Scuola e sanità
|Psicologo a scuola, a Crotone oltre 1000 accessi allo sportello
L’Asp traccia il bilancio del primo anno del progetto regionale: coinvolti 5mila studenti in trenta istituti del territorio
CROTONE — Trenta istituti scolastici coinvolti, quasi cinquemila studenti interessati e oltre mille accessi diretti agli sportelli d’ascolto. L’Azienda sanitaria provinciale di Crotone ha diffuso i dati del bilancio consuntivo del primo anno scolastico del progetto “Discutiamone a scuola”, l’iniziativa su scala regionale finanziata per un triennio in sinergia con l’Ufficio scolastico regionale e l’Ordine degli psicologi. Si tratta di un modello volto a inserire la figura dello psicologo nelle scuole secondarie per rispondere all’incremento dei disturbi relazionali ed evolutivi tra gli adolescenti, registrato nel periodo post-pandemico.
La Direzione strategica dell’Asp di Crotone ha dato attuazione al programma impiegando un’équipe di quattro dirigenti psicologi (i dottori Grazia Fabiano, Roberta Murano, Simone Passarelli e Daniela Oliverio), incardinati nell’Uoc di Neuropsichiatria infantile e adolescenziale dell’Ospedale “San Giovanni di Dio”, nel Dipartimento Materno-Infantile diretto dal dottor Antonio Belcastro, con la responsabilità scientifica della dottoressa Maria Martino.
“L’andamento di questo primo anno di attività conferma l’importanza di spostare il baricentro delle cure e della prevenzione direttamente nei luoghi di vita dei cittadini, a partire dai più giovani – dichiara il dg Antonio Graziano – si tratta di un percorso d’avanguardia che è stato fortemente voluto dal presidente della Regione, Roberto Occhiuto, per dare una risposta organica e immediata a una problematica complessa che coinvolge i ragazzi, le famiglie e l’intero mondo della scuola. La presenza settimanale e continuativa dei nostri psicologi all’interno dei plessi ha permesso di superare le barriere del pregiudizio che spesso rallentano la richiesta di aiuto. L’obiettivo è sostenere un approccio preventivo e non medicalizzante, capace di intercettare precocemente i segnali di disagio prima che possano strutturarsi in patologie o sfociare nell’abbandono scolastico. Questo servizio non si sovrappone, ma si integra e fa da ponte con le strutture sanitarie territoriali già attive”.

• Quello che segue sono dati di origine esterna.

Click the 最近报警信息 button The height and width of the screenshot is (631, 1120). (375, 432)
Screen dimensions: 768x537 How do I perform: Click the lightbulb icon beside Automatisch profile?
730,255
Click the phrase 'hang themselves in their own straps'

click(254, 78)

I dati sull’impatto operativo registrano 484 incontri collettivi che hanno interessato 291 classi, in particolare le terze della scuola secondaria di primo grado e il biennio della secondaria di secondo grado. L’attività si è sviluppata su due linee: lo Sportello d’ascolto su richiesta e gli interventi nel gruppo classe, mirati alle dinamiche relazionali, all’inclusione e alla gestione dello stress legato ai passaggi di ciclo dello studente.
Secondo la relazione tecnica dell’équipe, la stabilità del servizio ha favorito la risposta da parte degli studenti rispetto a interventi emergenziali. La programmazione triennale prevede ora il proseguimento del progetto nel territorio provinciale.